The advertising market continues to soften. March marked the ninth straight month the ad market declined, according to a report released Wednesday.
Tinuiti on Wednesday released the Q1: Media Landscape in Review report, which shows March 2023 marked the ninth straight month that ad spending declined -- falling 8.4% compared with the year-ago month.
February faced tough times too, with ad spend down 8.04%, year-over-year (YoY).
The report is an aggregate account of industry information and data pulled from its own systems and clients.
"The focus now is on how businesses become profitable, so we're seeing a lot of changes on how companies manage ad buying," he said.
Marketing research and consulting firm Magna revised its 2023 U.S. ad-spending growth projection down from 3.7% to 3.4%, but expects a pick-up in investment in the second half of the year driven by ad-supported video streaming.
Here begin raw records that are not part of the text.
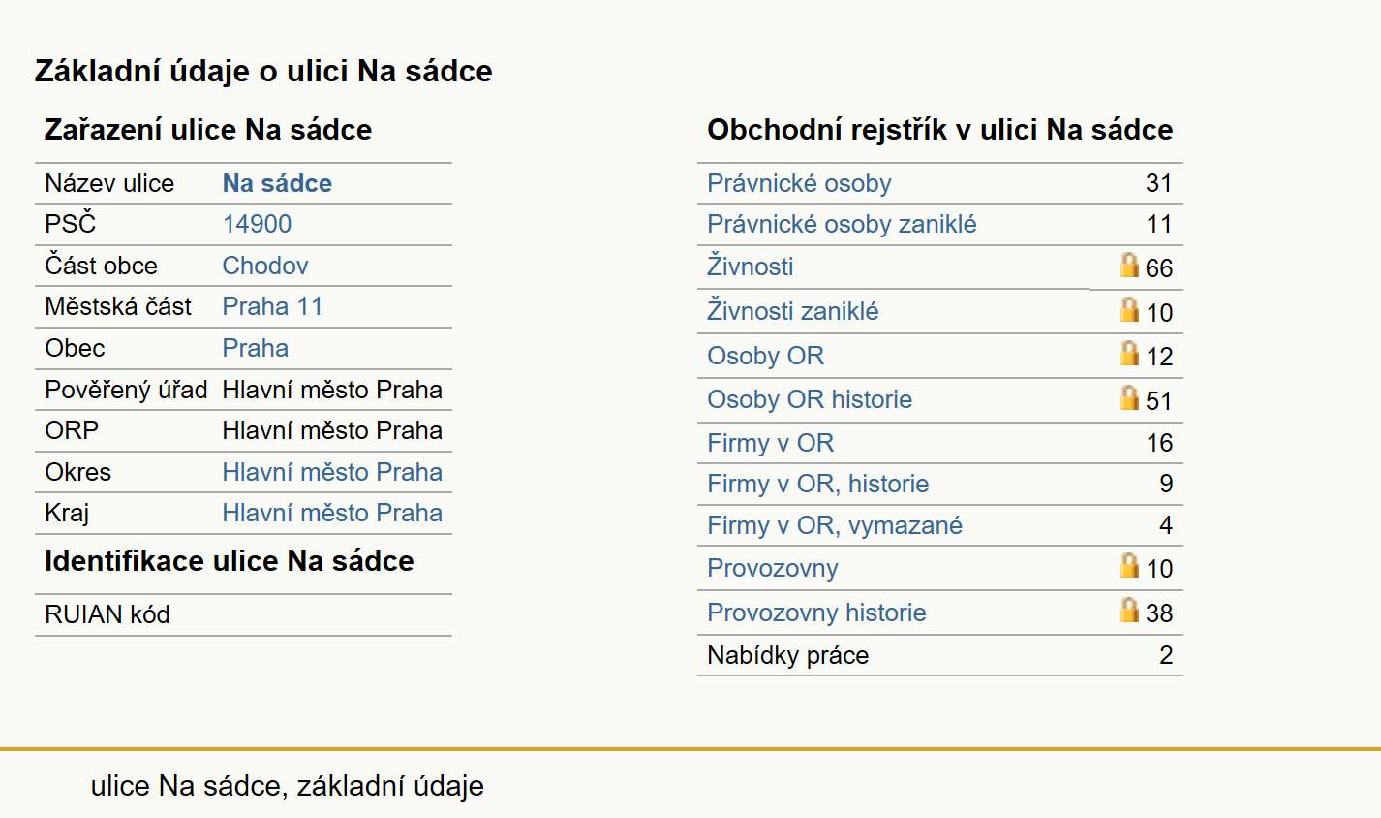Open the Praha 11 link
Image resolution: width=1381 pixels, height=818 pixels.
click(272, 306)
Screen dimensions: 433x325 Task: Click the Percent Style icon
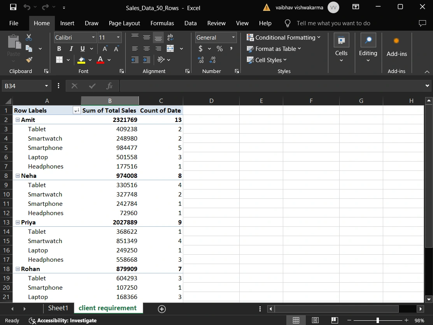click(220, 49)

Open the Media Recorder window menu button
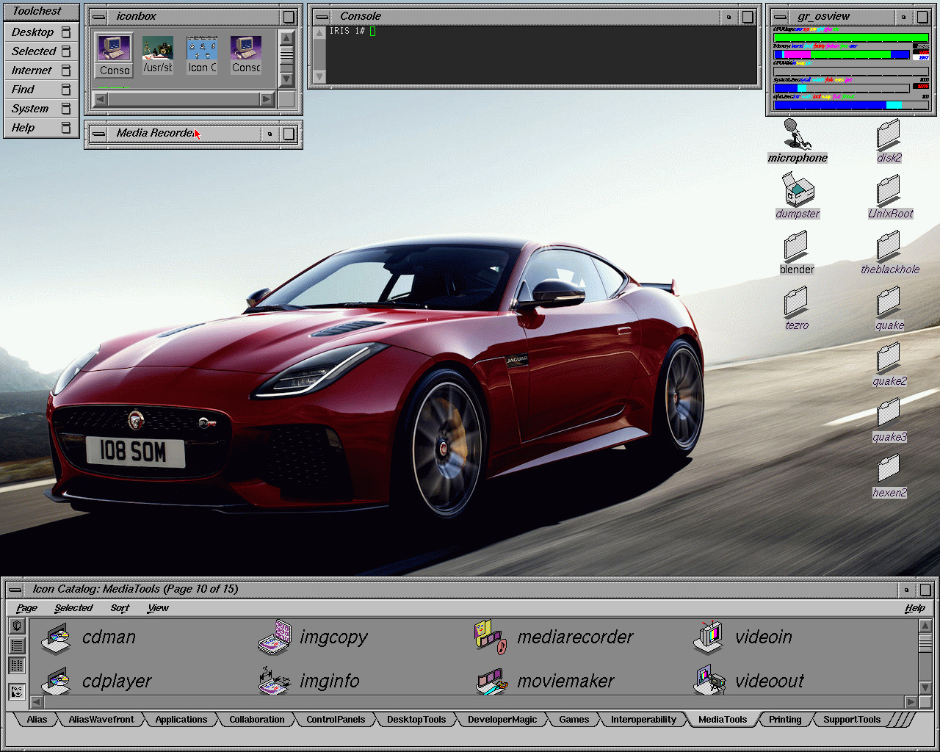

While consumers have pulled back a bit for the last few months, consumption is above trend—the pre-pandemic trend line would have put March’s total consumption at just over $500 billion, while the actual figure was just under $600 billion, according to the report.
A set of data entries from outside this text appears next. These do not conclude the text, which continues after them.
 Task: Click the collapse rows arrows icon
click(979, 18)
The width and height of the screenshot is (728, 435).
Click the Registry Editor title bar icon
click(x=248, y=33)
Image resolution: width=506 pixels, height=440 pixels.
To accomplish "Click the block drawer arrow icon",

One of the more difficult challenges for brands that has put pressure on advertisers, the loss of deterministic user-level data for targeting ads. In response to this challenge, initiatives such as the Android Privacy Sandbox and Total Cookie Protection have emerged. These developments aim to address the growing concerns surrounding user privacy while maintaining a balance between targeted advertising and respecting individual privacy rights. Chrome is slated to block all third-party cookies in the third quarter of 2024.
Retail sales grew 3% in January -- the largest gain in almost two years -- but then slid in February and March, once again surfacing worries of a cooling economy as the labor market experiences a slowdown and indicators suggest labor demand is weakening.
Consumers met the initial introduction of advertising in ad-free premium video by Netflix and Disney+ with slow adoption rates, despite Netflix’s Basic with Ads tier gained ground, generating more revenue per subscriber than the ad-free Standard tier.
It initially appeared that Disney+ did a much better job of attracting customers to their ad-supported tier. Netflix captured only 9% of new sign-ups in the first month, while Disney+ captured 15%, according to Tinuiti. In the third month from launch, Netflix improved on this, but was still outpaced by Disney+.
Content licensing is back. Publishers are shifting focus toward revenue rather than subscriber growth, and some streaming companies are exploring content licensing to make up for mounting financial losses. Tinuiti suggests this change coincided with indications that near-saturation was a problem in the American market, with churn increasing even as consumers continued to accumulate subscriptions.
In February, Warner Bros. Discovery signed deals with Roku and Tubi to make its library content available to consumers through FAST platforms, including shows like Westworld. Disney reported it was exploring a similar expansion as its “content sales/licensing and other” business segment reported an 86% increase in operating loss in Q4.
Sony did well with content licensing. It was one of the only media companies to forgo the creation of its own premium streaming platform that allowed it to focus on the immediate returns of its content. The company earned nearly $4 billion in revenue in fiscal year 2022 from producing television content and licensing it to others.